Gestão de Pessoas: quando a mudança não tem alternativa

15/09/2021

A AESE organizou um evento destinado a Diretores de Recursos Humanos, sobre o modo como diferentes setores lideraram as suas pessoas ao longo do contexto pandémico. “Novos tempos: as mudanças e esperanças de uma transformação” foi o tema escolhido para refletir sobre os desafios sentidos, os planos de ação implementados e as tendências a cultivar na gestão das pessoas e dos negócios para o futuro.

O encontro realizou-se na AESE, a 15 de setembro de 2021, reunindo responsáveis de gestão do talento de várias empresas, a operar em diferentes setores de atividade.


Desafios capitais num tempo extraordinário
Verónica Soares Franco, CHRO no Pestana Hotel Group, destacou a queda drástica da receita, tendo sido necessário implementar medidas em 14 países, procurando transmitir confiança aos clientes, aos fornecedores e às comunidades locais.


Cláudio Valente, Head of Human Resources na IKEA Portugal, fundamentou a estratégia de se focarem na cultura e nos valores da empresa. “Quando não tínhamos todas as respostas e precisámos de tomar decisões mais rapidamente do que antes, foi essencial não perder o norte de saber quem somos.” Durante o período de trabalho remoto integral, Cláudio Valente encontrou “colaboradores aptos e disponíveis para aprender sempre algo novo.”
A IKEA manifestou “preocupação com a igualdade e inclusão, cultivando o engagement a longo prazo, destacando a necessidade de estar com as pessoas quando precisam e individualmente.”


O Diretor de RH no Banco de Portugal, Pedro Raposo, referiu que já tinha sido iniciado um processo de trabalho remoto em regime de part time, porém com a Covid-19, “mais de 90 % dos colaboradores, começaram a trabalhar fora do escritório, em 48 horas.”

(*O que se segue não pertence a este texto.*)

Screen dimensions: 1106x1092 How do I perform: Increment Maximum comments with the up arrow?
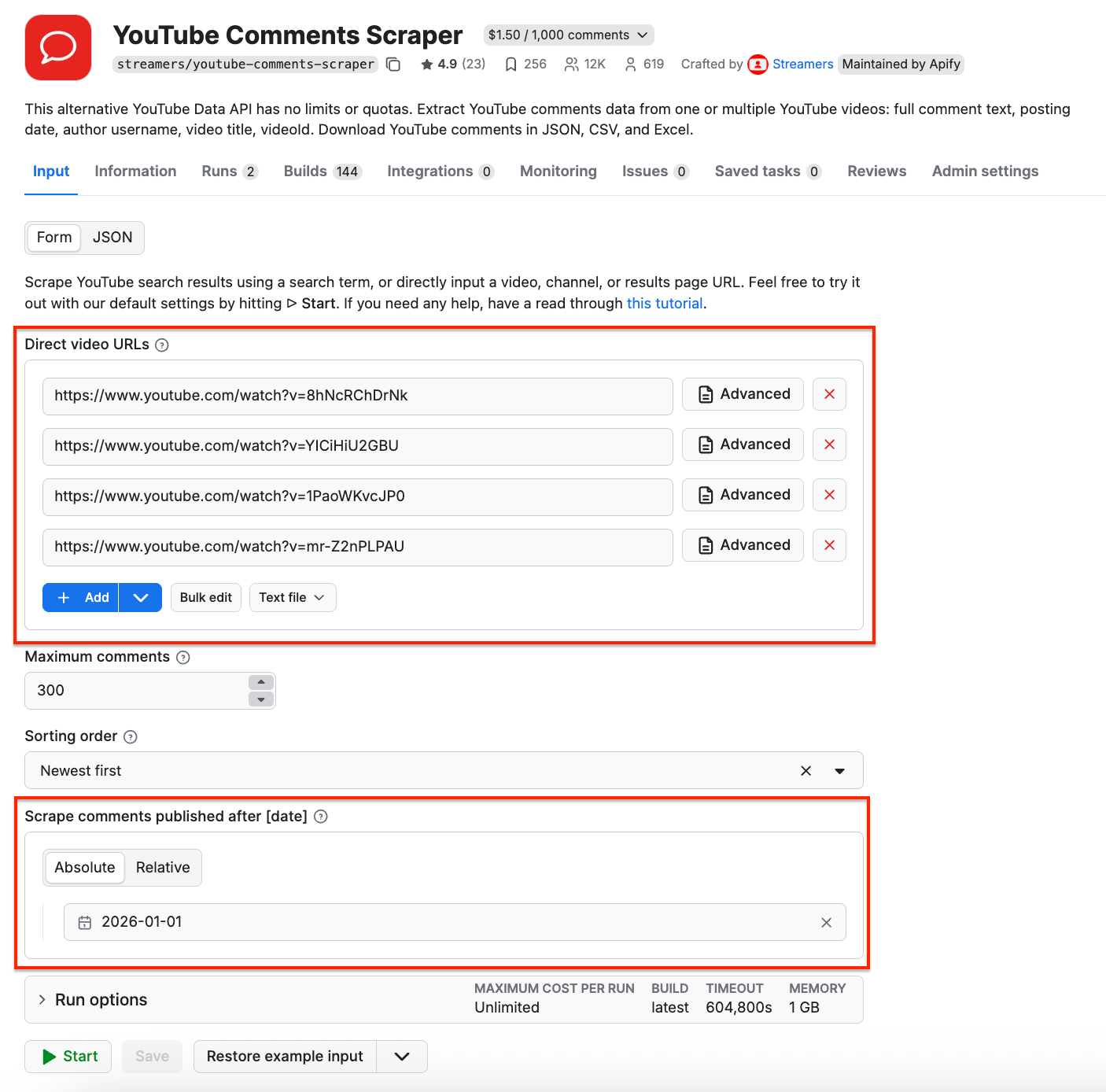click(261, 682)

Lições aprendidas numa mudança nunca vista
Verónica Soares Franco considera que o modelo híbrido de trabalho vai evoluir, porque no seu entender “o remoto total faz com que se perca a cultura da empresa”. Desta forma, a comunicação interna e as sessões de partilha resultam para estimular o espírito de equipa. As sessões live com o CEO foram importantes na relação com os colaboradores, revelando como a estratégia estava a ser seguida.

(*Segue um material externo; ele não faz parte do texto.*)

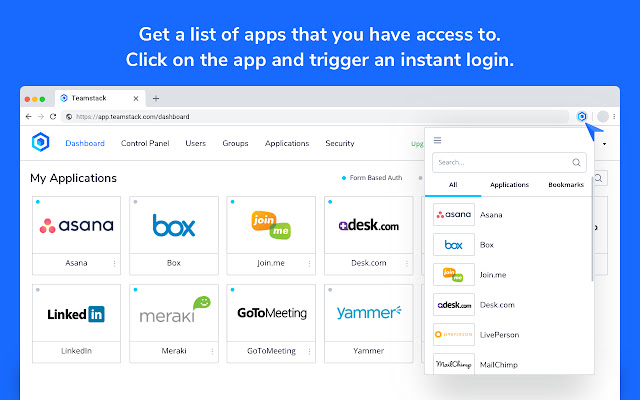Open the three-dot options on Asana tile
This screenshot has width=640, height=400.
[114, 264]
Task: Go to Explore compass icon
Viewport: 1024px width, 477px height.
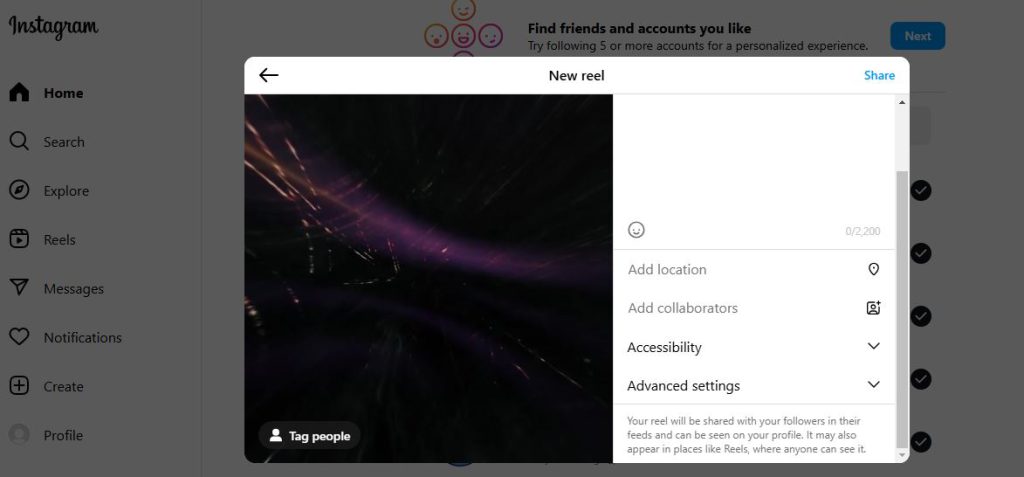Action: (19, 191)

NA IKEA foi destacada a versatilidade dos colaboradores no desempenho de tarefas que não costumavam fazer, bem como o espírito de iniciativa, essencial para a “criação de comunidade e de união”.


“Uma coisa é fazer mudança num contexto de crise. Outra é não haver alternativa.” Para Pedro Raposo, esta é uma lição importante para a gestão de pessoas numa situação de mudança. Outro ensinamento que retira da experiência dos últimos meses é que “as reuniões online tornaram-se mais curtas, diretas e úteis”, promovendo maior pontualidade e produtividade.



O futuro da Formação
No desenvolvimento de competências no Grupo Pestana a formação interna ganhou maior peso, havendo recetividade das pessoas e vantagens na medida em que os colaboradores “conhecem o negócio e têm gosto na partilha das experiências”.
Houve também uma grande tendência e procura por temas de saúde, bem estar e mindfullness. “Os temas de liderança e de gestão do negócio têm de continuar a ser fomentados, mas temos de ser muito mais ágeis a dotar as pessoas de competências em relação a aprender a lidar com o stress e as emoções”.


Na IKEA, “a aprendizagem contínua implica o acesso a outros formatos. As pessoas estão mais disponíveis para isso e esta é uma tendência que veio para ficar. As Business Schools podem ajudar as empresas a planear o futuro das pessoas, num horizonte de longo prazo”. Cláudio Valente considera que o futuro passa por desenvolvermos “várias competências e podermos contribuir em várias fases do processo”, ultrapassando o descritivo de funções. “Teremos de investir em empowerment e confiança.”


No caso do Banco de Portugal foi destacado o papel da formação híbrida e no caso da formação presencial, a importância do networking. Abrir a possibilidade das pessoas apostarem no seu desenvolvimento e formação e dar essa escolha às pessoas tem um impacto importante, dando a conhecer à organização o desejo de evolução na carreira dos colaboradores e também abrir novas oportunidades de progressão.



No final do pequeno almoço, os participantes puderam colocar as suas dúvidas e partilhar os seus comentários com os oradores, num ambiente de partilha de boas práticas.